Set task 1: In the passage on AI agents and work, condense the paragraph beginning "Some 60% of today's workers" into one shorter sentence that keeps its main facts.
Set task 2: From the passage on AI agents and work, print everything from "The bank sees" down to "don't yet exist.".

Selected extract:

^^^^

The comments come as concerns grow that AI agents — software systems capable of independently executing complex, multi-step tasks — will hollow out white-collar work.

In a memo to investors, Howard Marks, founder of Oaktree Capital Management, warned of "an incredible leap ahead in AI's capabilities" that now allows it to "act autonomously" — a distinguishing point that determines its ability to substitute human labor.

"That difference is what separates a $50 billion market from a multi trillion dollar one," the veteran investor said.

Goldman Sachs estimates AI could potentially automate tasks accounting for 25% of all work hours in the U.S., enough to fuel fears of what some have grimly dubbed a "job apocalypse."

The bank sees a 15% productivity boost from AI, which could lead to 6% to 7% of jobs displaced over the adoption period.

"Risks are skewed toward greater displacement if AI proves more labor-displacing than prior technologies," said Joseph Briggs, Goldman's senior global economist.

Some 60% of today's workers are employed in occupations that didn't exist in 1940, Briggs said, citing a study by economist David Autor, suggesting that AI will render some roles obsolete while creating others that don't yet exist.

AI agents drive software demand

Huang has taken an optimistic view of the impact of AI agents on the software industry, describing it as "counterintuitive." Rather than reducing demand for software, AI agents will become its most voracious customers.

His logic goes: more AI agents mean more demand for the underlying software infrastructure they run on — the programs, tools, and computing resources that power them.

"The number of C-compilers that we use, the number of Python programs that we have, the number of instances, are growing very, very fast — because the number of agents we have that use these tools are going up," he said.

Bruno Guicardi, president and founder of the information technology company CI&T, described the change as nothing short of a paradigm shift. "A new layer of abstraction is being created through agents," he said.

"Now software engineers can 'tell' what computers should do, not in a programming language but in plain English. Work that used to take months to be done now takes a couple of days. And we see it only accelerating from here."

^^^^

Provided data:
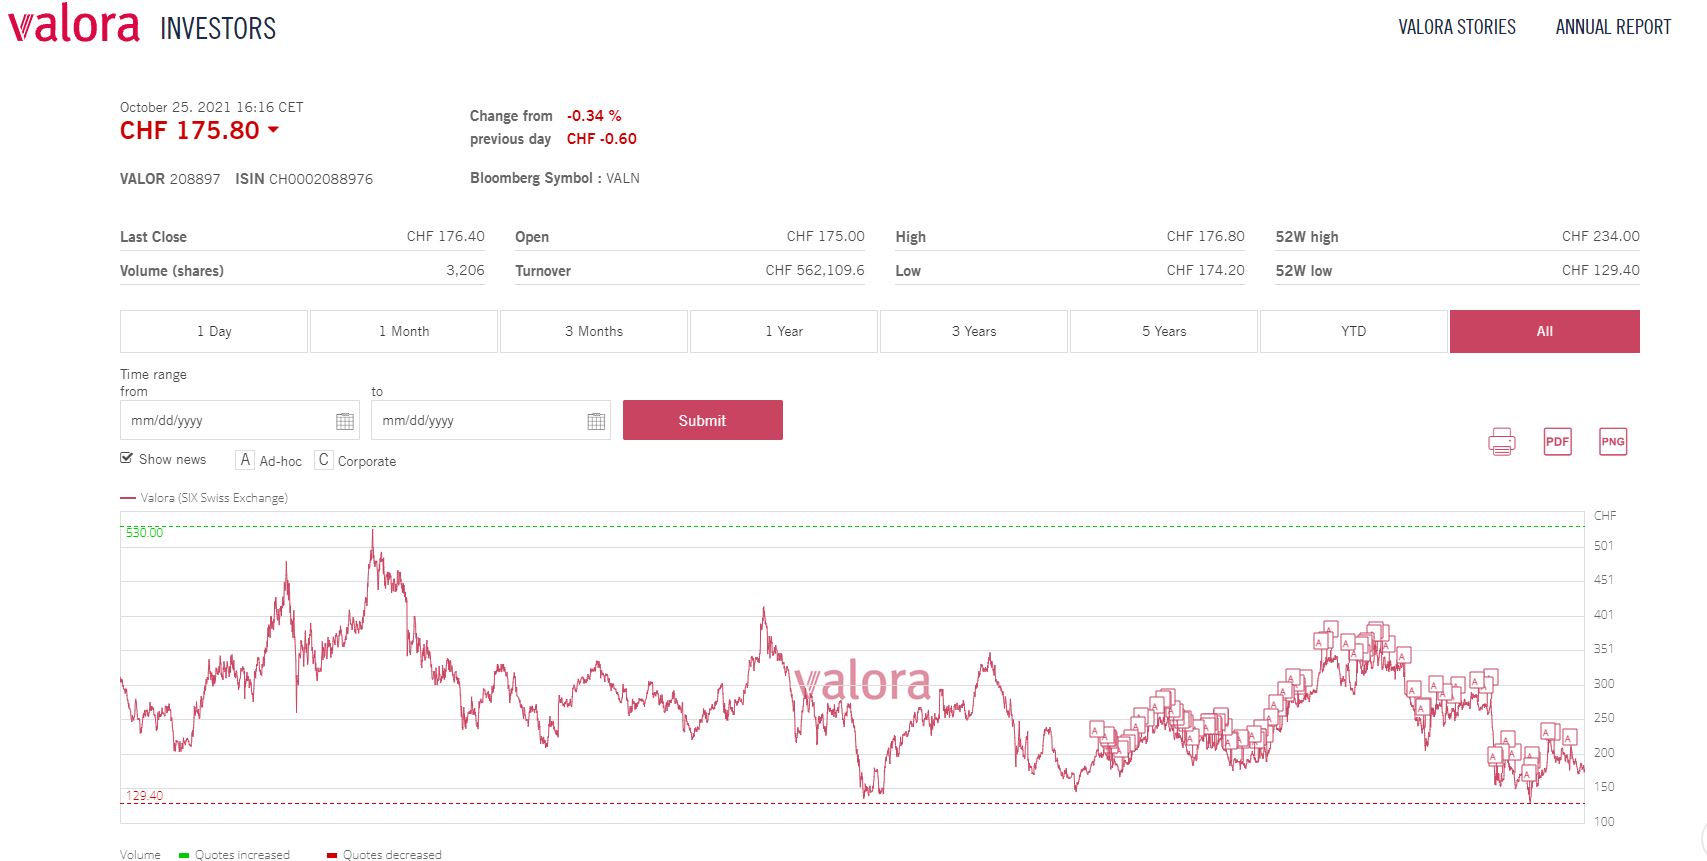Select the Corporate news 'C' icon
This screenshot has width=1707, height=861.
322,459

^^^^

Worked answer 1: Citing economist David Autor's study, Briggs said about 60% of today's workers hold occupations that didn't exist in 1940, suggesting AI will make some roles obsolete while creating others that don't yet exist.

Worked answer 2:
The bank sees a 15% productivity boost from AI, which could lead to 6% to 7% of jobs displaced over the adoption period.

"Risks are skewed toward greater displacement if AI proves more labor-displacing than prior technologies," said Joseph Briggs, Goldman's senior global economist.

Some 60% of today's workers are employed in occupations that didn't exist in 1940, Briggs said, citing a study by economist David Autor, suggesting that AI will render some roles obsolete while creating others that don't yet exist.